Cisco and MapR Deliver Performance and Multi-tenancy to Help Tame Big Data
Big data provides an enormous wealth of information to your organization. But to gain the most benefit, you need to manage it efficiently. And you must make sure that all this data is separated and isolated so that each set of users can see and work on only the data that they are authorized to use.
Challenges of Multi-tenancy for Big Data
Organizations seek to share IT resources cost efficiently and securely among multiple applications, data, and user groups. Platforms that support this architecture are commonly known as multitenant technologies.
Multi-tenancy is the capability of a single instance of software to serve multiple tenants. A tenant is a group of users that have the same view of the system. Hadoop is an enterprise data hub, and it demands multi-tenancy. Big data platforms are increasingly expected to support multi-tenancy by default. Multi-tenancy requires isolation of the distinct tenants: both the data in the data platform and the computing aspect.
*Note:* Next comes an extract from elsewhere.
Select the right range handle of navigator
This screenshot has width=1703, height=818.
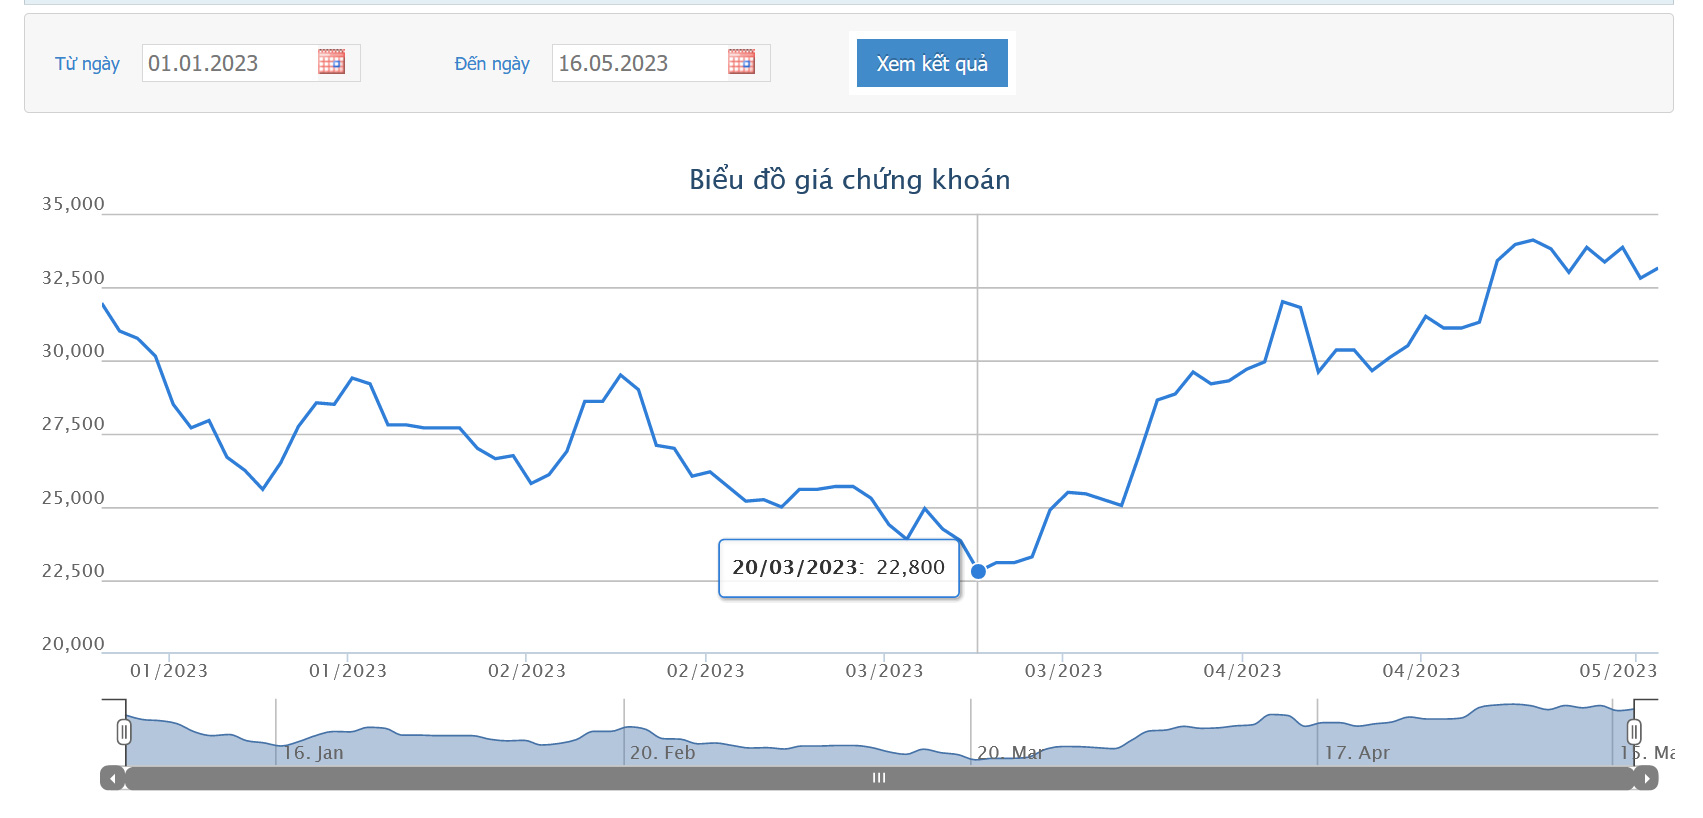click(x=1634, y=732)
To support, solutions need to:
- Help ensure that service-level agreements (SLAs) are met
- Help guarantee data and compute isolation
- Enforce quotas
- Establish security and delegation
- Help ensure low-cost operations and simpler manageability
The Solution: Cisco UCS Integrated Infrastructure for Big Data with MapR
The Cisco UCS® Integrated Infrastructure for Big Data solution includes computing, storage, connectivity, and unified management capabilities to help companies manage the dramatically increasing data that they must cope with today. It is built on Cisco Unified Computing System™ (Cisco UCS) infrastructure using Cisco UCS 6200 Series Fabric Interconnects, (optional) Cisco Nexus® 2200 platform fabric extenders, and Cisco UCS C-Series Rack Servers. Installed in pairs, the fabric interconnects offer redundant, active-active connectivity and embedded management using Cisco UCS Manager.
MapR is a complete distribution for Apache Hadoop that packages more than a dozen projects from the Hadoop ecosystem to provide you with a broad set of big data capabilities. The MapR platform provides enterprise-class features such as high availability, disaster recovery, security, and full data protection. It also allows Hadoop to be easily accessed as traditional network attached storage (NAS) with read-write capabilities and multitenancy.
The MapR Distribution offers multitenancy from the start. It provides powerful features to logically partition a physical cluster to provide separate administrative control, data placement, job processing, user quotas, and network access. Volumes—a unique feature in MapR—are the foundation of multi-tenancy. Volumes provide a way to organize data and apply different policies to different data sets, applications, and users and groups. A single cluster can have many volumes: up to hundreds of thousands.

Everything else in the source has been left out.